When you close it, it should leave a good impression on the palm of your hand, and that'll make it nice and snug. Now, be mindful when you put the wheel in, it needs to be centered. Sometimes when you tighten that down, it may be a little to the left, it may go a little to the right, just make sure that you got that centered as best you know-how. Sometimes you can hold it with your left hand and tighten the right, make sure it's nice and center in the fork, that way you can get the brakes adjusted nicely. If it's too much to your left or right, you'll never get those brakes adjusted when the time comes for it. 


Okay. Now let's grab that little part, we had the headset cover. Again, this is just a cosmetic piece. It's not even necessary, but it does look nice. So we'll go ahead and grab your six-millimeter Allen wrench. We'll hold onto that. We're going to pull the handlebar back out, and I'm going to place that cover just right on top of the headset, pop it on there. And then we'll throw the handlebars back in. This part that holds the handlebars is called the stem. The stem has a mark on it, shows you the highest point that you can pull it out. Don't have it out any higher than that, it's dangerous.

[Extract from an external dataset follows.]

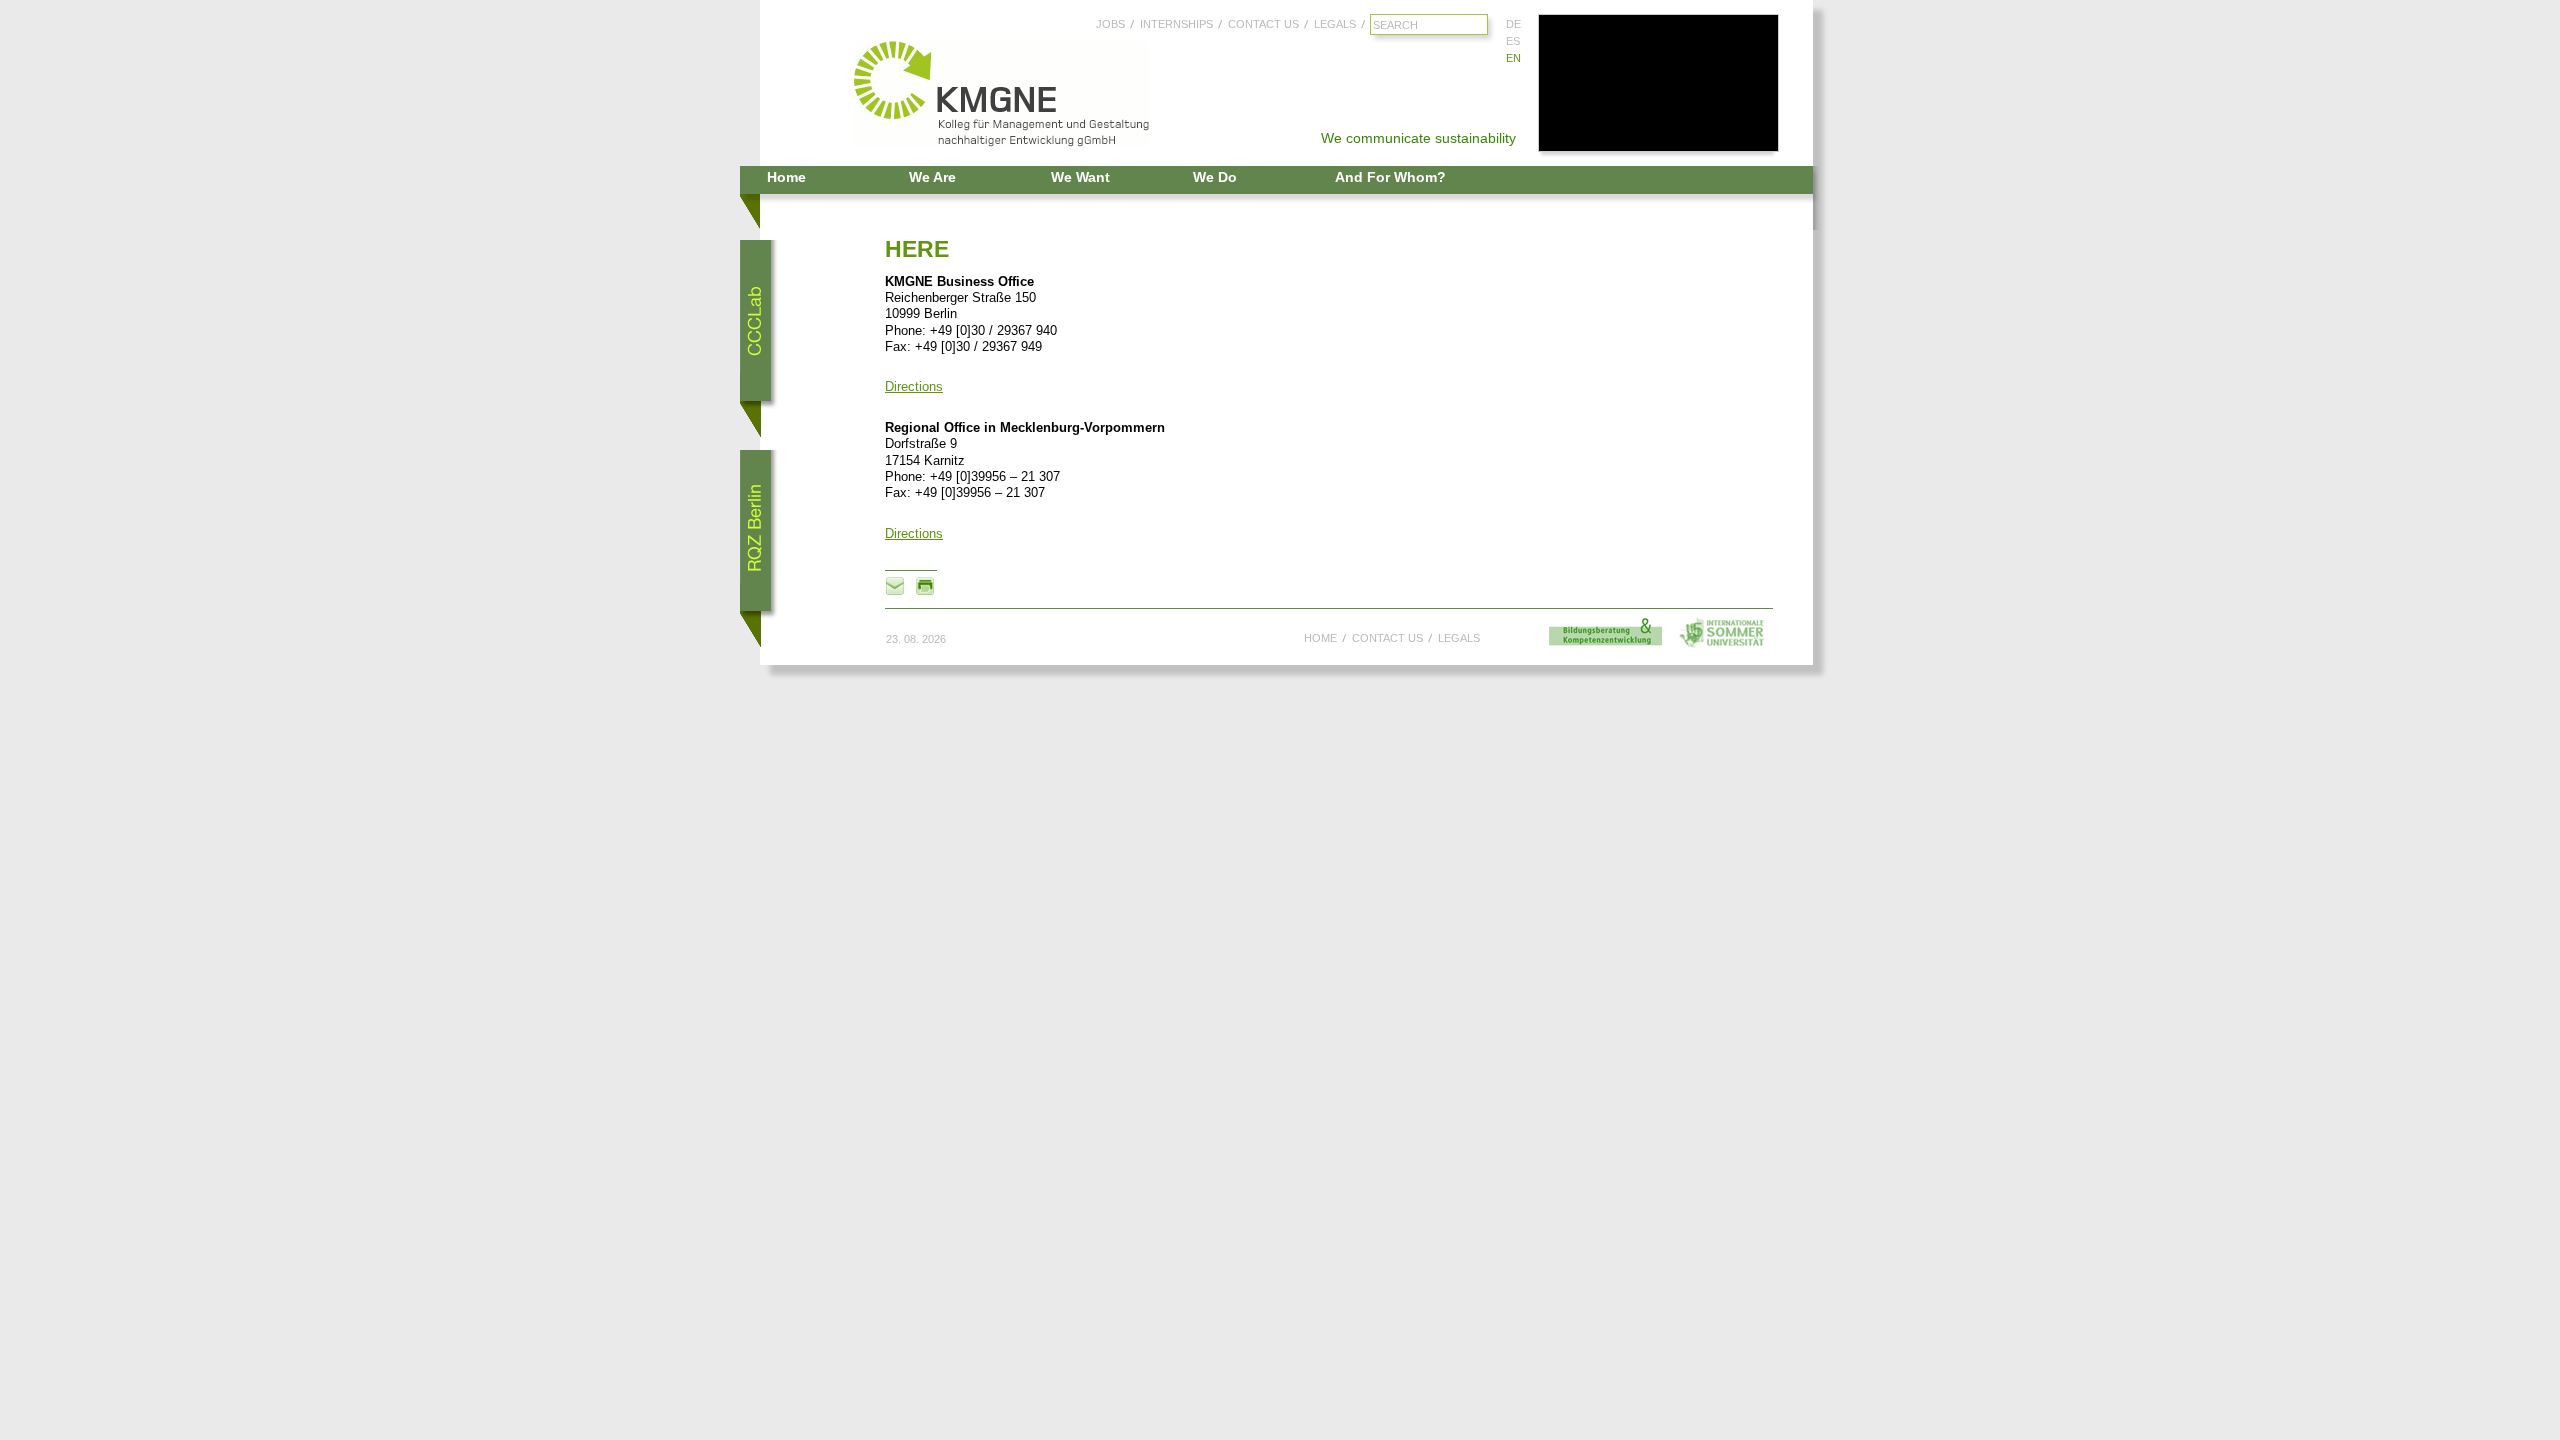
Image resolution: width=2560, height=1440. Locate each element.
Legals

Get your six-millimeter Allen and tighten down on the stem bolt. If it starts to get a little firm, go ahead and stand over the front wheel and line that stem up, right with the front wheel. That's how you get it lined right up. Just do your best job, everyone sees a little bit differently. And if it doesn't look right to you when you're on the bike, get back off and you can adjust it back again. This particular bike has also three bolts on the top to adjust the handlebar angle. So it's also a six millimeter. We'll loosen those three a little bit. You don't need to do much, maybe a half-turn, maybe one turn at the most. While it's loose like this, you can go ahead and take off the packaging. The packaging was on the handlebar before it got installed in the stem. So you're going to have to move it back and forth a little bit to get all the packaging off and out of there.

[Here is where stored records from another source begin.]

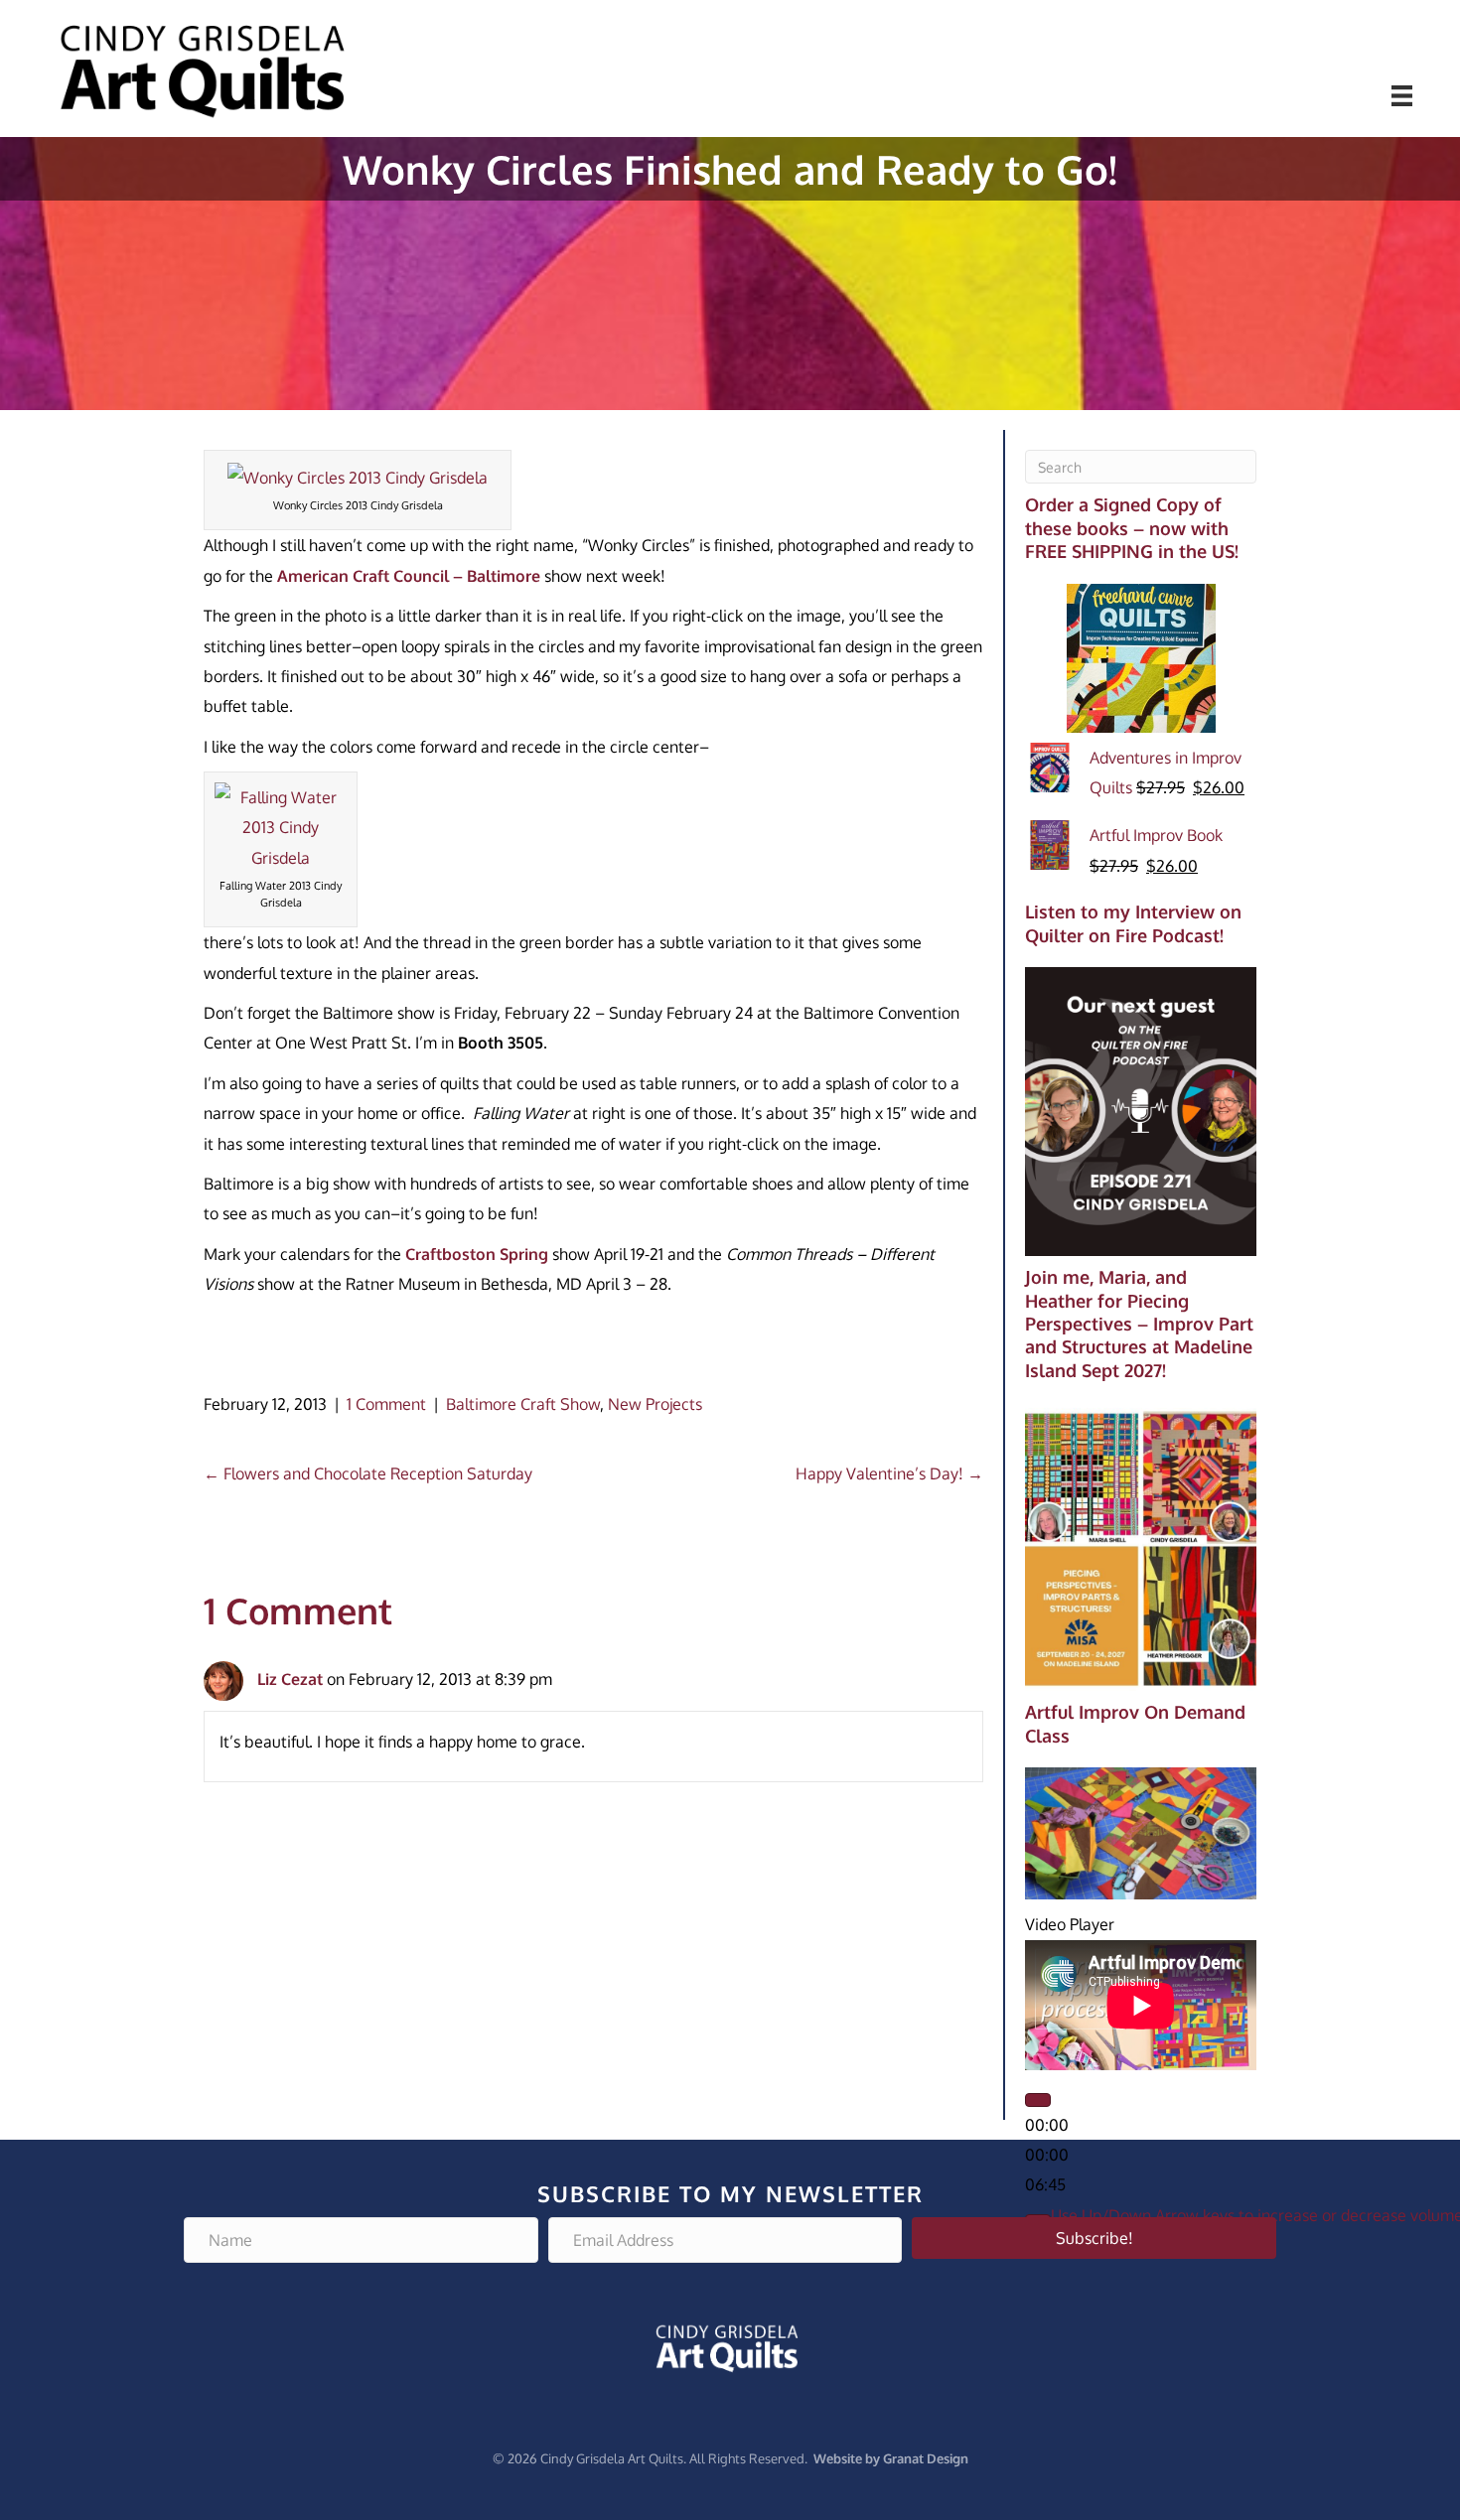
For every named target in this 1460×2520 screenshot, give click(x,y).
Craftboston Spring (476, 1254)
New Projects (655, 1404)
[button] (1094, 2238)
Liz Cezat (290, 1679)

Okay. Once you do that, then go over ahead and tilt the handlebars forward, about like that. You'll know when you ride the bike, if it feels right for you, if you don't like it like that, you can tilt it forward a little more. You can always tilt it back a little more, about like that is about where most people will enjoy riding with it. Also, as you can notice, the shifter and brake lever units are also already adjusted for about that position, these can also be tilted. Here's a note.

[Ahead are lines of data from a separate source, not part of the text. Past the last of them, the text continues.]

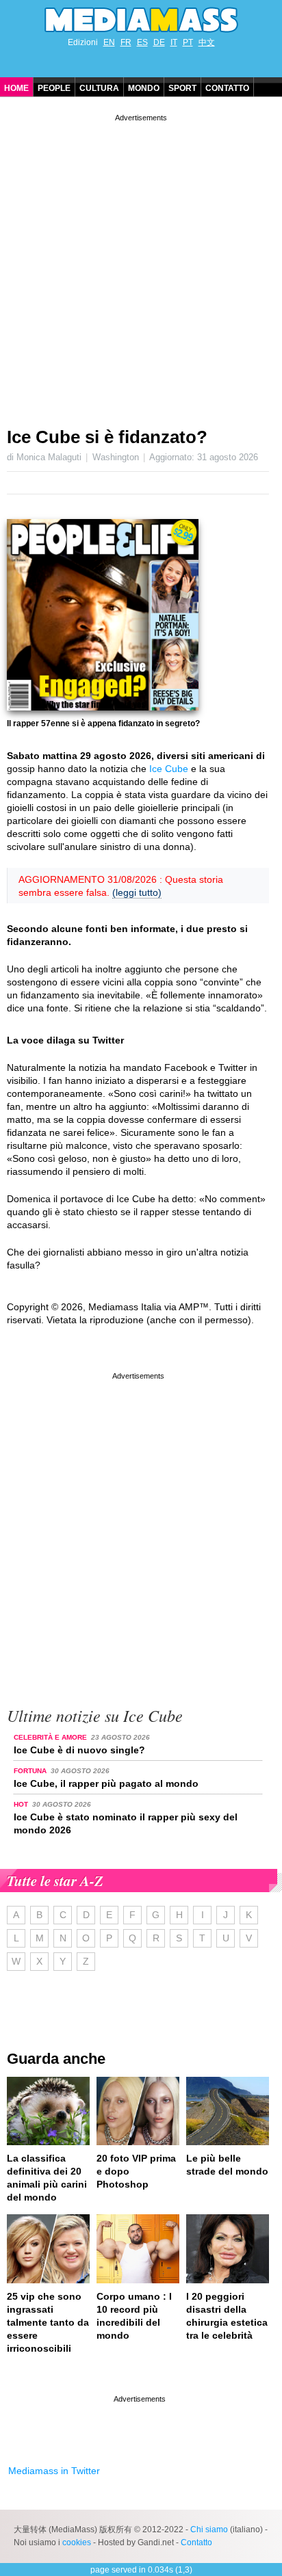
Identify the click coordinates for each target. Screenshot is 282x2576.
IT (173, 42)
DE (159, 42)
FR (125, 42)
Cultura (99, 88)
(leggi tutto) (137, 892)
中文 (206, 42)
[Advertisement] (141, 265)
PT (188, 42)
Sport (182, 88)
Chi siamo (209, 2529)
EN (109, 42)
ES (142, 42)
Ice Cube (168, 768)
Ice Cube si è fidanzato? (107, 437)
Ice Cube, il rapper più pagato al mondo (106, 1783)
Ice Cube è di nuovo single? (79, 1749)
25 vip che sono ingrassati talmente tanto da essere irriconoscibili (48, 2322)
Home (16, 88)
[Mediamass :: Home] (141, 20)
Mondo (143, 88)
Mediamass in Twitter (54, 2470)
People (54, 88)
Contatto (227, 88)
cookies (76, 2542)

On the clamp, there are three bolts right here on this clamp. Make sure you tighten those evenly, don't just crank down on one and then do the next one, then do the next one. Do them all at the same time, a little bit, a little bit, a little bit, going around each time. That's just typical for any sort of multi-bolt tightening situation. That's a pretty funny phrase. All right.


Now you may notice that I didn't take all the packaging off, I just removed the zip ties. I did that to protect the frame while I'm working. That's just a habit of mine, I usually do that when I assemble bicycles, just leave the packaging on. That way, if something happens while you're working, you drop a tool or you make a bad movement, you could scratch your frame before you've even ridden it. So keep the packaging on, I would say. I'm going to take it off right now so that you can see more clearly and it doesn't look so... so it looks less confusing with all this extra stuff. But my recommendation is, go ahead and leave the packaging on until you are done with the assembly. Your plastic pieces on both sides of the rear wheel, throw those away.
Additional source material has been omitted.